| EXERCISE PROMPT |
Extract from the piece on Augustine and holy leisure the passage that opens with the words "Go further in" and ends after "Read more here.", copied word for word.

>> Begin SOURCE DOCUMENT

Go further in a similar idea to Augustine's by reading Pope Francis' consideration of the Third Commandment: Keep holy the Sabbath Day.

Rest, as God commands it for us, is the "moment of contemplation, it is the moment of praise, not escape. It is the time for looking at reality and saying: How beautiful life is!"

Read more here.

A word from an Augustinian pope

This summer carries a particular resonance for those who read Augustine seriously, because the pope who has just finished his first year in office is himself a son of St. Augustine — a member of the Order of St. Augustine before his election, formed in the same tradition of inwardness, contemplation, and the restless heart seeking rest.

In his first encyclical, Magnifica Humanitas, issued in May, Leo XIV wrote that “in the era of artificial intelligence, when human dignity is threatened by new forms of dehumanization, ours is the pressing duty to remain profoundly human.” Under this light, the document can be read as a defense of everything that otium sanctum protects: interiority, attention, the irreplaceable texture of a human life that cannot be automated or accelerated.

AI, the Pope warned, risks becoming “an instrument of domination, exclusion and death” when severed from the human values that should govern it.

The Augustinian answer to that warning is not only regulatory or political. It is also personal: recover the interior life, reclaim the silence, practice the holy leisure that keeps you human. Put the phone down this summer as a theological act, and not just some digital detox. Augustine would recognize the gesture immediately.

>> End SOURCE DOCUMENT
>> Begin MATERIAL

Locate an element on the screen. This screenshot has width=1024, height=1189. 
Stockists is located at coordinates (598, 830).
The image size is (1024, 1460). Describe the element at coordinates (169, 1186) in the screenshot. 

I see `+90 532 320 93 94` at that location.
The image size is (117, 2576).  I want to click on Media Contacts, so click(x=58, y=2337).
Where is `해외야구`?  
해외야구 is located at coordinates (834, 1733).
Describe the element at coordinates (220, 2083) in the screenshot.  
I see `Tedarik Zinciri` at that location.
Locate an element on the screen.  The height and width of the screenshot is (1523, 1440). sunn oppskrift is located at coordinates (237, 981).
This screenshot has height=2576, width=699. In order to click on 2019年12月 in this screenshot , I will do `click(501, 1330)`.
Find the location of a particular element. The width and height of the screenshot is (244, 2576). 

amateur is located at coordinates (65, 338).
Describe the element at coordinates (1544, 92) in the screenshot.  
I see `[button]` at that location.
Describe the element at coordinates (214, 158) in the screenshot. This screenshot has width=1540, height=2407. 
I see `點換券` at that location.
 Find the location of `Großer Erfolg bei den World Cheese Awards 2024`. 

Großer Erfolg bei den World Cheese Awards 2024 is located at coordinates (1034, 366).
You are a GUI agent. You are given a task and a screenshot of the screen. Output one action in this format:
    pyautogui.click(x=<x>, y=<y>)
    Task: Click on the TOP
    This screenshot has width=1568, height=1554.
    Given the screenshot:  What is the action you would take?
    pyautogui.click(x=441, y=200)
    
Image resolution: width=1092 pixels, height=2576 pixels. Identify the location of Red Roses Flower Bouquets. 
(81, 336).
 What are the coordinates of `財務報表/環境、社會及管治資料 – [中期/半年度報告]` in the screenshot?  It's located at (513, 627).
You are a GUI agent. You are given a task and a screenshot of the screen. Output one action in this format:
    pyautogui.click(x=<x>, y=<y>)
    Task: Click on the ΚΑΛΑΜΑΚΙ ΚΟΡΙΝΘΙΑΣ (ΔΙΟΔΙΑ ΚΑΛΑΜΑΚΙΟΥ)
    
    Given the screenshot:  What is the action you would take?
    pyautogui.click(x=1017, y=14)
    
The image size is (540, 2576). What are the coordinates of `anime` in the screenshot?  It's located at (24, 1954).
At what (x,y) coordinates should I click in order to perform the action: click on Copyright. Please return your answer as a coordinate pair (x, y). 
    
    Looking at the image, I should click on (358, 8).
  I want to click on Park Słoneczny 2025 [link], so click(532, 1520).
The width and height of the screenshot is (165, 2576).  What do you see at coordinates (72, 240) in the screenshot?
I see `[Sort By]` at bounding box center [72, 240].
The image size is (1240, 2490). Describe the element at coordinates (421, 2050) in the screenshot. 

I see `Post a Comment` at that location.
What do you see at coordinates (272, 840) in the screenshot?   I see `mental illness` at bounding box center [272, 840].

>> End MATERIAL

| SOLUTION TO THE EXERCISE |
Go further in a similar idea to Augustine's by reading Pope Francis' consideration of the Third Commandment: Keep holy the Sabbath Day.

Rest, as God commands it for us, is the "moment of contemplation, it is the moment of praise, not escape. It is the time for looking at reality and saying: How beautiful life is!"

Read more here.